Touch Grass
One day we will all touch grass
I.
Taxi Driver documents the life of a particular Travis Bickle, a veteran of the much-maligned war fought between the USA and Vietnam, in a New York City far removed from the post-Guiliani darling jewel of the American East Coast and, arguably, pop culture at large. The New York in Martin Scorcese’s Taxi Driver is grotesque, grimy and morally bankrupt—or so we are led to believe by our humble narrator, Travis, who drives a taxicab after dark with a keen and observational eye. Travis is something of a pervesion of the hero trope; and an ominous precedent in our age of liquid post-modernity and slippery meaning.

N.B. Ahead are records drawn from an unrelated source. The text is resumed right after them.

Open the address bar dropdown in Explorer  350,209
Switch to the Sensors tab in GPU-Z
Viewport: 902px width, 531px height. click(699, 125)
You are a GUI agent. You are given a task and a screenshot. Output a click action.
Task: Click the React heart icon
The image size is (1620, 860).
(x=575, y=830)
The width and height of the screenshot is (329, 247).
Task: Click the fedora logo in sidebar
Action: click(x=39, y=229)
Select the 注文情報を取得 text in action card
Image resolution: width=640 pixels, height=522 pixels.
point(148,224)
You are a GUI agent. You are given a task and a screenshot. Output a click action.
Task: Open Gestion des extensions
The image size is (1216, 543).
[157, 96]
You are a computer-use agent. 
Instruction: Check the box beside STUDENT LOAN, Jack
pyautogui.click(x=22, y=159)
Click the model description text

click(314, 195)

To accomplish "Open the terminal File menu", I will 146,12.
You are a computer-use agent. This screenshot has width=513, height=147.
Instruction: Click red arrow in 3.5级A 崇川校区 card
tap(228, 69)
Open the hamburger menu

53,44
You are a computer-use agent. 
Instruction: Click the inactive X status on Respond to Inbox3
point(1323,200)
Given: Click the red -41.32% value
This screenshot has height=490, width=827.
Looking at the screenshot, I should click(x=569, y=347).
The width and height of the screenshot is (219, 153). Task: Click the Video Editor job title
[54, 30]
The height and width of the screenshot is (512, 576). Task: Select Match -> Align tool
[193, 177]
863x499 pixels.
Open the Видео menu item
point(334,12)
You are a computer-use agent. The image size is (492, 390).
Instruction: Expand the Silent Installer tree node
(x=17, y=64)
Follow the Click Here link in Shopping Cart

The film’s neo-noir, quasi-Western feel serves to illustrate the duality of Travis Bickle’s cultural logic as a character. On one hand, he is a figure of brute, albeit contained, masculinity operating within the binary logic of good and evil— and so it happens that we often meet Travis as he meets the world: through his windshield, in a position of feigned omniscience, describing evil and how it revolts him. It is within this binary that he we come to interact with his basic desire to become ‘a person like other people’—a meaningful part of a social unit that has ultimately alienated him; a hero. That this is only ever realised as a project of personal individuation frames him as something of a cultural catch-22—a man who fundamentally seeks out the hero myth, but afforded with little means to do so, constructs his narrative through violent, illegitimate means. After meeting a child prostitute, Travis becomes engrossed with the idea that he can redeem the world through self-abnegation. He kills the pimp of a child prostitute and lies smirking through the torrent of his own (and his victim’s) blood. The world is saved, and safe to go on as it did before—the meaning, if there ever was one, fades into black.
II.
I commute to work twice per week, almost always on Mondays and Thursdays. Of the 30-odd minutes I spend in transit between my home and the office, at least 17 of these minutes will be spent in Warsaw’s metro1. In a given week, that amounts to a little over an hour sat in a metal box with nothing else to do except trust that I will arrive at my destination on time, in one piece. Fellow residents of Warsaw, I imagine, have similar thoughts. I’ve gone through entire tomes of literature during this time, Dostoevsky’s Crime and Punishment comes to mind as a meaningful commute read I managed to get through in transit. Susan Sontag’s On Photography as well. Recently I’ve been working through Oswald Spengler and Dostoevsky (again), depending on the mood. When I can’t be bothered, then nothing at all—preferring to remain frazzled after a barrage of emails at the end of a rather long working day.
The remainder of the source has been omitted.